Italia: ?Democrazia reale adesso?

 Verdadera Democracia Ahora

Roma, Turín, Nápoles, Milán, Reggio Emilia, Padua, Palermo, Brescia, Trieste, Venecia, Cagliari, Viareggio, Pavía, Florencia, Sassari, Verona, Lecce, Bolonia, Pisa – esta es una lista aproximada de las grandes ciudades donde el movimiento  "revolución italiana" (Italian Revolution) – "Verdadera Democracia Ahora" – esta organizando y coordinando  reuniones públicas en la actualidad.

El movimiento que se inició en España, en pocos días, ya  dio la vuelta en Europa. El espléndido ejemplo que los jóvenes y  trabajadores españoles nos está dando en estos días, está llevando a muchos jóvenes a ocupar pacíficamente las calles de Italia.

Este es un movimiento que nació de forma espontánea y que ha estado organizando reuniones públicas en general, en decenas de ciudades por semana. Se trata de un movimiento no-partido, pero no apolítico. El manifiesto nacional del grupo italiano explica: "El movimiento es un movimiento de ciudadanos que quieren luchar contra la clase política y demanda una nueva sociedad que de prioridad a la vida por encima de los intereses económicos y políticos".

El nombre del movimiento italiano – "revolución italiana" – refleja una voluntad real por un cambio radical, y el hecho de que toda una capa de jóvenes italianos se ha inspirado en la oleada revolucionaria en el norte de África y Oriente Medio. "Berlusconi, el juego ha terminado", se lee en un letrero en la Piazza del Duomo en Milán, una referencia directa a la misma consigna que apuntaba a Ben Alí en Túnez, hace unos meses.

Uno de los aspectos más interesantes de este movimiento es en relación con el carácter de la juventud, en general, de esta protesta; hay muchos jóvenes que se acercan a la política y la lucha por primera vez y gracias a estas reuniones.

Las asambleas que discuten temas específicos – como la inseguridad en el empleo, la ecología o la educación – deben servir para profundizar en el análisis del movimiento, para afinar los puntos del programa y las demandas, y elaborar un método para vincular su movimiento con toda la clase trabajadora. El movimiento tiene que luchar por la abolición de todas las leyes que crean inseguridad en el empleo, por un salario mínimo y una pensión digna para más del 50% de los pensionados italianos que se ven obligados a vivir con menos de € 500 euros al mes, etc.

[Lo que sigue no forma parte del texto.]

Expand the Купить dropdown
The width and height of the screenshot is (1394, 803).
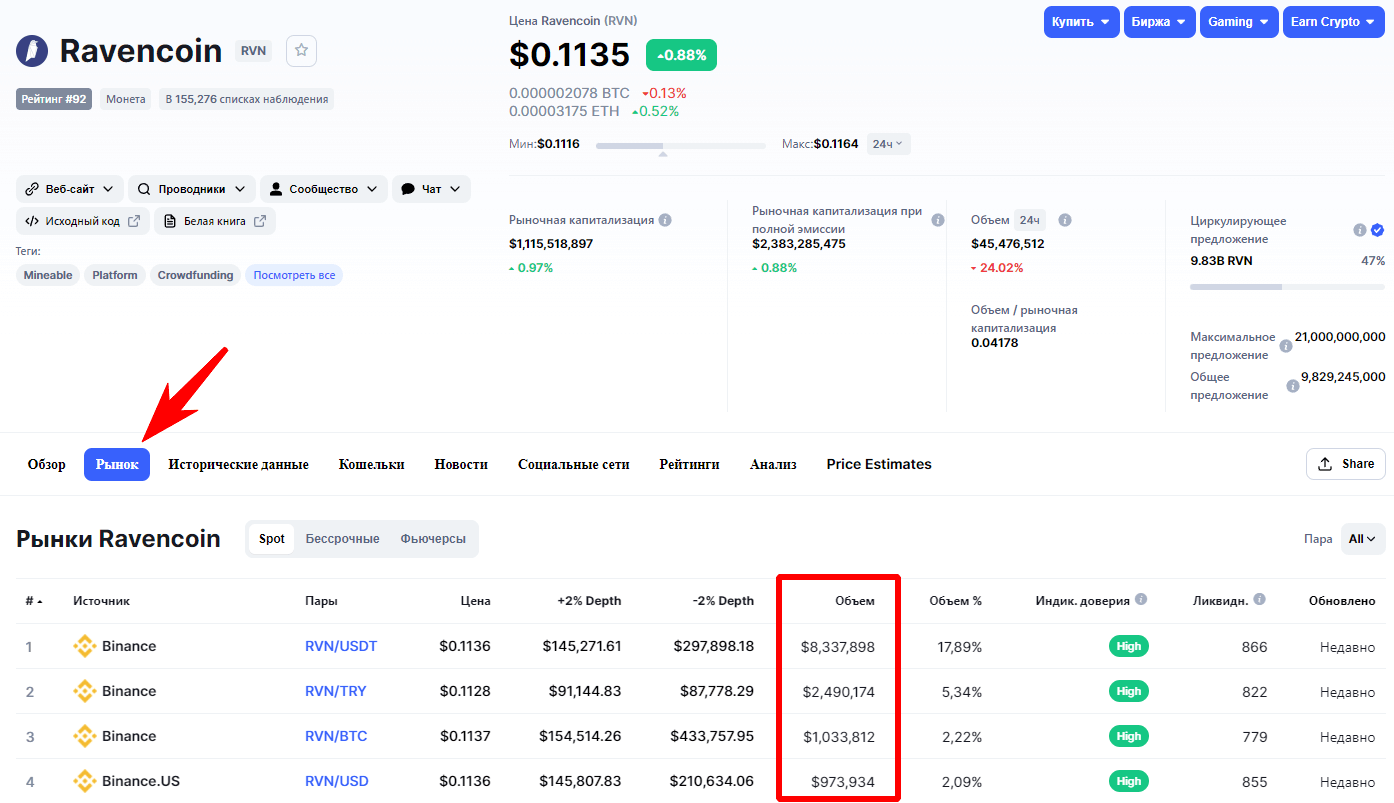pyautogui.click(x=1081, y=22)
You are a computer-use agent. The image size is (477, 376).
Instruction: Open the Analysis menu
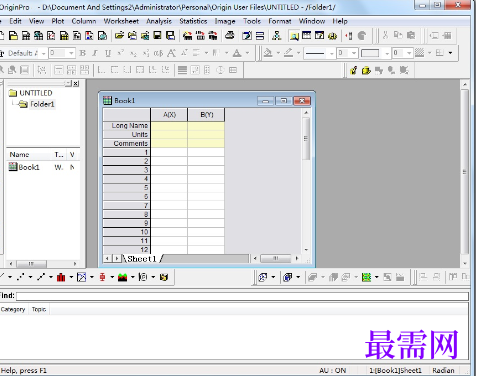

La gran participación de los jóvenes en este movimiento y su entusiasmo son una clara indicación del deseo de lucha y de acción que existe hoy entre la juventud. El deseo de organizarse y luchar contra la crisis en la economía, en contra de los políticos y los grandes negocios, y en contra de la dominación de los bancos y la industria que continua haciendo que la gente común pague por las consecuencias de la crisis de su sistema.

Al mismo tiempo, es comprensible que muchos jóvenes tengan muchas esperanzas, ilusiones e ideas a veces ingenuas de lo que es necesario para que el movimiento avance. En Italia esto es indicativo del enorme vacío político que existe hoy en día en la izquierda, y de la desorientación provocada por el fracaso de los dirigentes actuales en proponer una alternativa socialista viable al actual sistema. Un resultado es que los manifestantes no tienen necesariamente una perspectiva desarrollada de lo que una revolución debe hacer y de qué sectores de la sociedad deben buscar para movilizar.

La ausencia de un punto fuerte de coordinación que pueda organizar a la gente joven desde luego, no borra su deseo de luchar. Pero, al final, si no se desarrolla, la debilidad política y organizativa podría afectar la capacidad de este movimiento para ir más lejos; resultando en que la ira contra el sistema quede "dispersada en el aire".

Dentro de los límites de nuestra capacidad, los compañeros de Controcorrente (CIT en Italia) son sistemáticamente activos en este movimiento, tratando de guiar la indignación contra los políticos en una organización real de resistencia contra los recortes y las políticas de austeridad que el capitalismo nos impone.

Por desgracia, a veces es difícil, en las reuniones periódicas que se llevan a cabo, el llegar a un común denominador político sobre las cuestiones sociales más importantes. Controcorrente ha tratado de explicar que una verdadera democracia, que es lo que los participantes en el movimiento tienen por objetivo, podría tener  su verdadero sentido sólo si la mayoría de la sociedad tiene un control real y decide sobre cómo el país debe funcionar: la nacionalización de los bancos y las grandes industrias, bajo el control y la gestión de representantes democráticamente elegidos de la clase trabajadora y la juventud, daría a esta idea un significado concreto.